Started in 1997, the Artist-in-Residence Program brings a different artist of international prominence to the school to participate in a year-long project of involving the entire student body. Each project is the artist's own creation and relates specifically to his or her medium.

The program epitomizes our unique approach to making the learning process engaging and fun. The Artist-in-Residence Program focuses on using art as a process of inquiry and allows the students to study the visual culture of our everyday surroundings and its relationship to other places, other disciplines, and other issues within society at large.

Past artists have included French modern artist Christian Boltanski, American fiber artist Sheila Hicks, French sculptor Laurent Baude, and Hubbard Street Dance Artistic Director Jim Vincent. The fruits of each of these creative collaborations have been exhibited at New York's Museum of Modern Art, the Terra Museum of American Art, the Chicago Historical Society and the McCormick Tribune Campus Center at the Illinois Institute of Technology.


HUBBARD STREET DANCE CHICAGO

During the 2004-05 school year, Jim Vincent, artistic director of Hubbard Street Dance Chicago (HSDC), explored the expressive nature of movement with Lycée students. Working closely with art teacher Jean-Brice Wallon, Vincent led students in a discussion of the ways in which movement can at times transcend the spoken word. Vincent says: “We decided to approach choreography as means to communicate both as individuals and as part of a collective. The formality, discipline and structure of the school environment created the perfect 'rule' to be broken and inspired the basic concept of a Secret Fantasy: to run down the hall and slide as fast and as far as you might; daring to climb on and over the tables or desks; to dance in the stairwells of the Lycée Français.”

The production that emerged was dubbed SF/LF––Secret Fantasy/Lycée Français. It was a collection of dance works created by the students and three facilitators from HSDC's Education Department. The inspiration came in part from the work SF/DL, created for HSDC by choreographer Daniel Ezralow, as well as the music "Child" by David Lang.

▶ DATASET SECTION
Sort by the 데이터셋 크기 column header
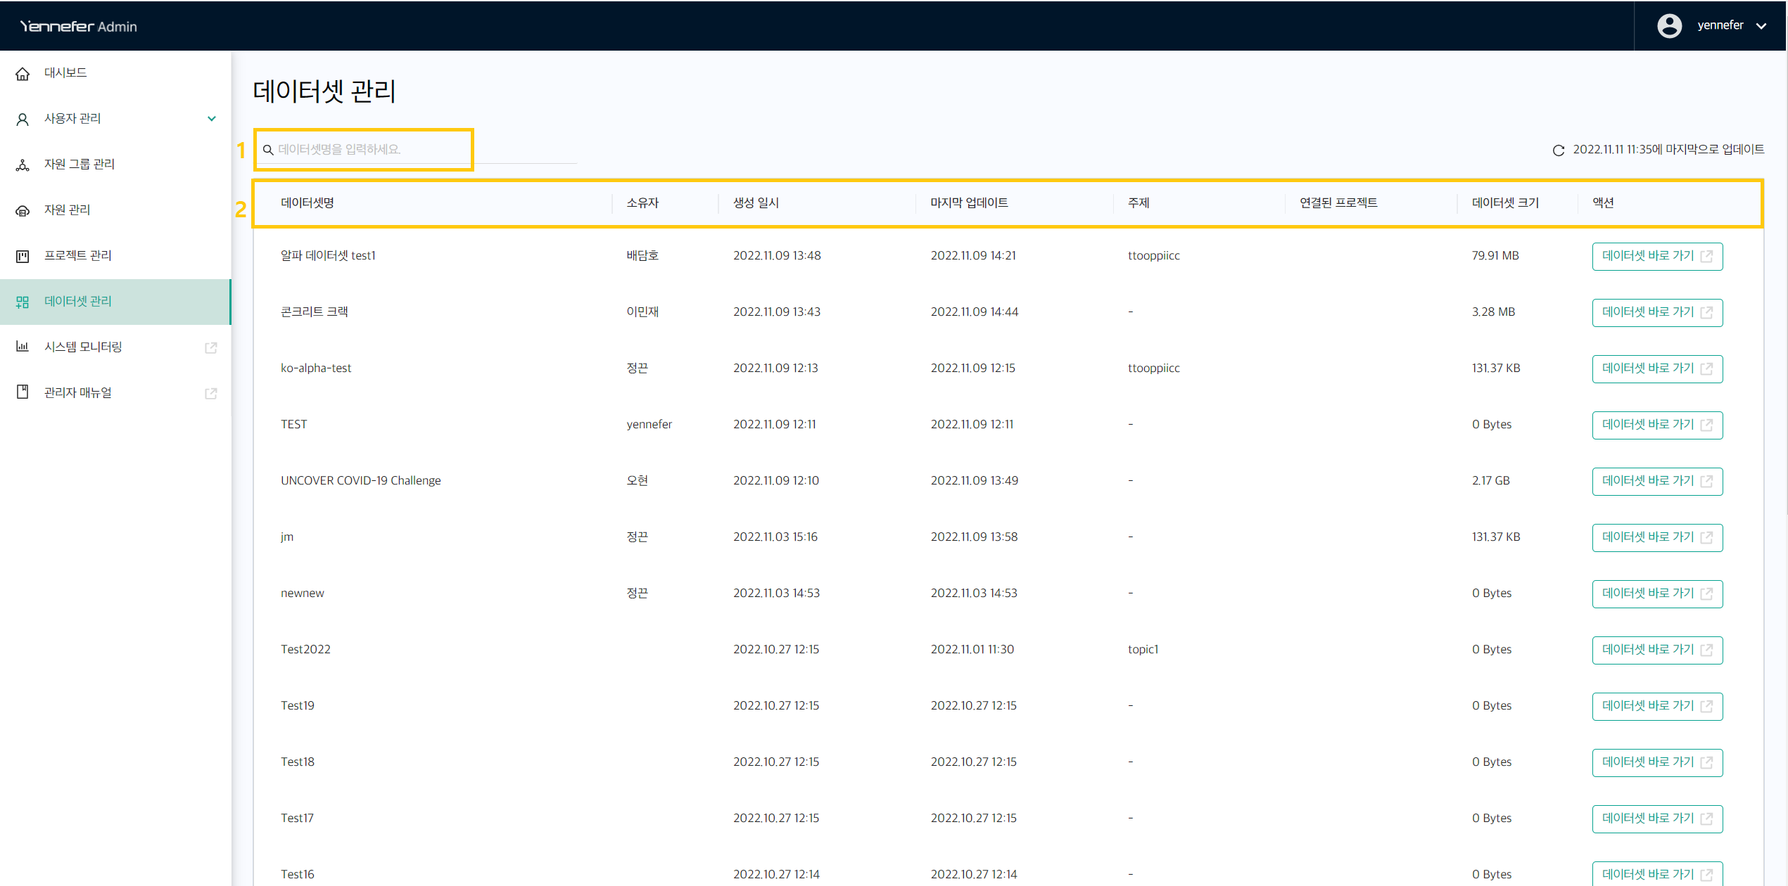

▶ SHORT EXERCISE A
In the Artist-in-Residence Program passage, what does Jim Vincent say inspired the basic concept of a Secret Fantasy? Answer in one to three sentences.
▶ SHORT EXERCISE B
Proceed with the Artist-in-Residence Program passage, starting after its final sentence about the inspiration for SF/LF.
The data above is separate material from the Artist-in-Residence Program passage.

▶ EXERCISE OUTPUT A
Vincent says the formality, discipline and structure of the school environment created the perfect "rule" to be broken. That rule inspired the idea of running down the hall, sliding as far as possible, climbing on and over tables or desks, and dancing in the stairwells of the Lycée Français.

▶ EXERCISE OUTPUT B
PERIPERHIQUES ARCHITECTES

During the 2003-04 school year, Périphériques Architectes, a Parisian architectural collective, worked with the entire student body to design and build a model city. The goal of the project was to encourage the students to envision a city without limitations––wild, spontaneous and driven by utopia.

Representatives from the collective first visited the school in November 2003 and began by challenging the students to conceive of their own structures. There were no limits to what these might be––offices, bridges, homes, parks, factories, houses of worship, etc. The architects also led discussions about city-building and urban development. Then, under the guidance of art teacher Jean-Brice Wallon, each student built a scale paper model of his or structure.

The architects returned in March 2004 and held a series of workshops in which the students began assembling the models into a single city, guided by the need to ensure the wellfare of the city's inhabitants. The complete city model––comprised of more than 350 individual structures––was exhibited at the McCormick Tribune Campus Center at the Illinois Institute of Technology.

To learn more about this project, visit Flamescity.com, our interactive documentary of the experience.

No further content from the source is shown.